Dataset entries

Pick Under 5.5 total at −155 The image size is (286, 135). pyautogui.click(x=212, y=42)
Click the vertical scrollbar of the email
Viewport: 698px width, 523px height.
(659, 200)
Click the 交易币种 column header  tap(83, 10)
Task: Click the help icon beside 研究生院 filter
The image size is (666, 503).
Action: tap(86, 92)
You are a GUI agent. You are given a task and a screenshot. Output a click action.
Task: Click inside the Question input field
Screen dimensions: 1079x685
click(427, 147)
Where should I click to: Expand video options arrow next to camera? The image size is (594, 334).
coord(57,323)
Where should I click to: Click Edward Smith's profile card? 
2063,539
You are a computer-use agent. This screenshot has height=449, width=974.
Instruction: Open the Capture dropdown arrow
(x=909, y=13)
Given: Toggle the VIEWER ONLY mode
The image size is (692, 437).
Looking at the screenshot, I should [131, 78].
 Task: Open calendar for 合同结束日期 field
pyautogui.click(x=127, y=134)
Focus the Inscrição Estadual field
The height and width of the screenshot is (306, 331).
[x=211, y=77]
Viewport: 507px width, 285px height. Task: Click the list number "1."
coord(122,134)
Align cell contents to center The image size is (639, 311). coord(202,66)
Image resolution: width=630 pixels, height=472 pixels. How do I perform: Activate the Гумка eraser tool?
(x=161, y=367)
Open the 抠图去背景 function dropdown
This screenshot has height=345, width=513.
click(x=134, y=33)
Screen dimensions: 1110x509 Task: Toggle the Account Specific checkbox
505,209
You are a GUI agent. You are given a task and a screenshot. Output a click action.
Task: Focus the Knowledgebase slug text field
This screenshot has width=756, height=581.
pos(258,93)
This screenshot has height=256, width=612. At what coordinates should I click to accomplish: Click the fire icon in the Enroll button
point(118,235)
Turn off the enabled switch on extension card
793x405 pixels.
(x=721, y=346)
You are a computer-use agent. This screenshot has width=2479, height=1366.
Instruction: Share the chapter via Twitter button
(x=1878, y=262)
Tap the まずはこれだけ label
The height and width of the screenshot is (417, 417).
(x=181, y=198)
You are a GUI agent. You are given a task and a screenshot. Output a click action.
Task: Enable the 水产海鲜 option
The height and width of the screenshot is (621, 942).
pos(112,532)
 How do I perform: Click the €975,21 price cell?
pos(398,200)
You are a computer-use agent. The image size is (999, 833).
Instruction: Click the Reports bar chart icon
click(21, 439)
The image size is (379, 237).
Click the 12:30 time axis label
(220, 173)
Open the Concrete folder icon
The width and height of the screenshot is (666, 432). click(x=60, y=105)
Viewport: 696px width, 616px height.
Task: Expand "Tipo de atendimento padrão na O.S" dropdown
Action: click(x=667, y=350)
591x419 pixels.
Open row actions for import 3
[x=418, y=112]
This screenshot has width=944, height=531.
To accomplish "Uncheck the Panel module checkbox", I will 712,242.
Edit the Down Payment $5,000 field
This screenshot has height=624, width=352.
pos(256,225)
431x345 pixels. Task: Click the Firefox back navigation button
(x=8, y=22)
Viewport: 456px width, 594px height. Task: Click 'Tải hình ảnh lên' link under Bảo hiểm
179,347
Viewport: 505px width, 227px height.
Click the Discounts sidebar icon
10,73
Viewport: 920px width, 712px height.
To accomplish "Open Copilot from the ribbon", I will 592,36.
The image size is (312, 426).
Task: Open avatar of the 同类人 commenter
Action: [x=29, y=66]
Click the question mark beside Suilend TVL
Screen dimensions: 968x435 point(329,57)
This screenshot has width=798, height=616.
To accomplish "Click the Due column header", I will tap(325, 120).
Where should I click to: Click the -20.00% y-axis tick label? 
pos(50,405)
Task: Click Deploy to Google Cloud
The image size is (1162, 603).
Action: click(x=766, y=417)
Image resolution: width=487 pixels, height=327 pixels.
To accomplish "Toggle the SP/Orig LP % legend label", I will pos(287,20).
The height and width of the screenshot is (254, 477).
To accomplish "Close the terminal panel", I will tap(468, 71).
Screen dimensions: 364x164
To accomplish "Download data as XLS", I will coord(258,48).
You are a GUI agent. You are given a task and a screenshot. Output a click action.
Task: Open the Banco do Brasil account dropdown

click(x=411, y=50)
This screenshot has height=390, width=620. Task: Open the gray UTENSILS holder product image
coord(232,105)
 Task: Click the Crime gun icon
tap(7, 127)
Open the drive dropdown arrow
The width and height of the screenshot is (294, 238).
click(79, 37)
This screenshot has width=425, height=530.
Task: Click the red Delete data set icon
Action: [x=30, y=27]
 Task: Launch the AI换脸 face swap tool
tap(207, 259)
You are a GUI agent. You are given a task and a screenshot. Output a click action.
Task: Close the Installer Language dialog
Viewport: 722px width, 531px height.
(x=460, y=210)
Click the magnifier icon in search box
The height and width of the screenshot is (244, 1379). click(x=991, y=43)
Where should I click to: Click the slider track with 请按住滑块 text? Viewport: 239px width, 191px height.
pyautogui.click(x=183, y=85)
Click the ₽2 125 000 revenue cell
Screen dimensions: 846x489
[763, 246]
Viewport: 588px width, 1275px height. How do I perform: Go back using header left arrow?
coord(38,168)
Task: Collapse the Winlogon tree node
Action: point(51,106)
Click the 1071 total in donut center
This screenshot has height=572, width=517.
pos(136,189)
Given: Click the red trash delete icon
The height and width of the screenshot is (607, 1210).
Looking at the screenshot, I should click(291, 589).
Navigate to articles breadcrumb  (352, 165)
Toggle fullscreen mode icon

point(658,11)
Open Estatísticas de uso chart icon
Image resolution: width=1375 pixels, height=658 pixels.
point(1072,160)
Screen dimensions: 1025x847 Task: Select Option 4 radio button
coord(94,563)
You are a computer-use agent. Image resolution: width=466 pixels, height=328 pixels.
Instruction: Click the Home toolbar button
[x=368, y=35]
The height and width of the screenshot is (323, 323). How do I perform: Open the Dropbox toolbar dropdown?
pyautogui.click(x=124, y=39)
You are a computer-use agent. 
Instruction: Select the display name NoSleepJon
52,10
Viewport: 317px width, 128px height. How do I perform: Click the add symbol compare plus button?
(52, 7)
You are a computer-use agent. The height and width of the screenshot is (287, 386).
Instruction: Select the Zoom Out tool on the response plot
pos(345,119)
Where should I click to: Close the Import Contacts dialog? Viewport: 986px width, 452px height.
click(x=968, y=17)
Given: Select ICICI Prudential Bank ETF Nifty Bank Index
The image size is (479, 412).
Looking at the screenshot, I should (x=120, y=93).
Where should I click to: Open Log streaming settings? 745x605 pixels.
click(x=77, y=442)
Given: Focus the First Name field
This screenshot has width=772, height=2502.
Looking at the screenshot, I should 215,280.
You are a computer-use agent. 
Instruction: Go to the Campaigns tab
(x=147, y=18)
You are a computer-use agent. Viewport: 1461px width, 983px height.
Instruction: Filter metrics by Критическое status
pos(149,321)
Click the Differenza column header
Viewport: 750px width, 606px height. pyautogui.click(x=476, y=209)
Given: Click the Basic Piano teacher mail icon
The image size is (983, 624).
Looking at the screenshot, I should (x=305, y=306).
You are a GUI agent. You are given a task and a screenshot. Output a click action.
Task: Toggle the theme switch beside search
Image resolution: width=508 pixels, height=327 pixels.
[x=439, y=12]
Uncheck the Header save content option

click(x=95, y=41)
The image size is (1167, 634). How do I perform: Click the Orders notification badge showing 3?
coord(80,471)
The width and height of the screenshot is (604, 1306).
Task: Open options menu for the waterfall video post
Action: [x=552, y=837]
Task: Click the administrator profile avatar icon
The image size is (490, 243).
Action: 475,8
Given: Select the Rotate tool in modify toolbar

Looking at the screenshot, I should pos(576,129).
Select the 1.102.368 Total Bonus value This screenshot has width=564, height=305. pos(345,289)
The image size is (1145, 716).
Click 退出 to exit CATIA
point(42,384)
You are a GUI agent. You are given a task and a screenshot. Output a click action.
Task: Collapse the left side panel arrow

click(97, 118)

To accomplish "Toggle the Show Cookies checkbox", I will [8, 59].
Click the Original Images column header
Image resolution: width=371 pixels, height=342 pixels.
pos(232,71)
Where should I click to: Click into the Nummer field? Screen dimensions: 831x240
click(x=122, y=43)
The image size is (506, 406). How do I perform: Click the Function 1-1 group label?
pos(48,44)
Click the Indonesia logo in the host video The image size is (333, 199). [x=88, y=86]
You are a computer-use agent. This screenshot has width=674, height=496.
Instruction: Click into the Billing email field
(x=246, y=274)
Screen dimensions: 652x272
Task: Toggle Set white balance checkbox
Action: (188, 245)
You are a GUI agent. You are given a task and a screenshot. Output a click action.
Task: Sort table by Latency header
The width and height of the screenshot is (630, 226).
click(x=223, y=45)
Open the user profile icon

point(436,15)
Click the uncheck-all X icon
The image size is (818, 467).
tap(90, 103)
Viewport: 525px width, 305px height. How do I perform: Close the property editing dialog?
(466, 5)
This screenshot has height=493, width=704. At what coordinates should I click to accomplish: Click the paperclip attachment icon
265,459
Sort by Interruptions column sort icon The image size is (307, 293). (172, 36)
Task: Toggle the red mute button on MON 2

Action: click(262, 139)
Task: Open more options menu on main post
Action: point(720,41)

WHAT IS EXPECTED
Starting at the line above that holds "Where should I click to: Expand" and ending at the line that holds "has width=2479, height=1366.", transcribe each line exactly and include no other lines.

RESPONSE FOR THIS EXERCISE
Where should I click to: Expand video options arrow next to camera? The image size is (594, 334).
coord(57,323)
Where should I click to: Click Edward Smith's profile card? 
2063,539
You are a computer-use agent. This screenshot has height=449, width=974.
Instruction: Open the Capture dropdown arrow
(x=909, y=13)
Given: Toggle the VIEWER ONLY mode
The image size is (692, 437).
Looking at the screenshot, I should [131, 78].
 Task: Open calendar for 合同结束日期 field
pyautogui.click(x=127, y=134)
Focus the Inscrição Estadual field
The height and width of the screenshot is (306, 331).
[x=211, y=77]
Viewport: 507px width, 285px height. Task: Click the list number "1."
coord(122,134)
Align cell contents to center The image size is (639, 311). coord(202,66)
Image resolution: width=630 pixels, height=472 pixels. How do I perform: Activate the Гумка eraser tool?
(x=161, y=367)
Open the 抠图去背景 function dropdown
This screenshot has height=345, width=513.
click(x=134, y=33)
Screen dimensions: 1110x509 Task: Toggle the Account Specific checkbox
505,209
You are a GUI agent. You are given a task and a screenshot. Output a click action.
Task: Focus the Knowledgebase slug text field
This screenshot has width=756, height=581.
pos(258,93)
This screenshot has height=256, width=612. At what coordinates should I click to accomplish: Click the fire icon in the Enroll button
point(118,235)
Turn off the enabled switch on extension card
793x405 pixels.
(x=721, y=346)
You are a computer-use agent. This screenshot has width=2479, height=1366.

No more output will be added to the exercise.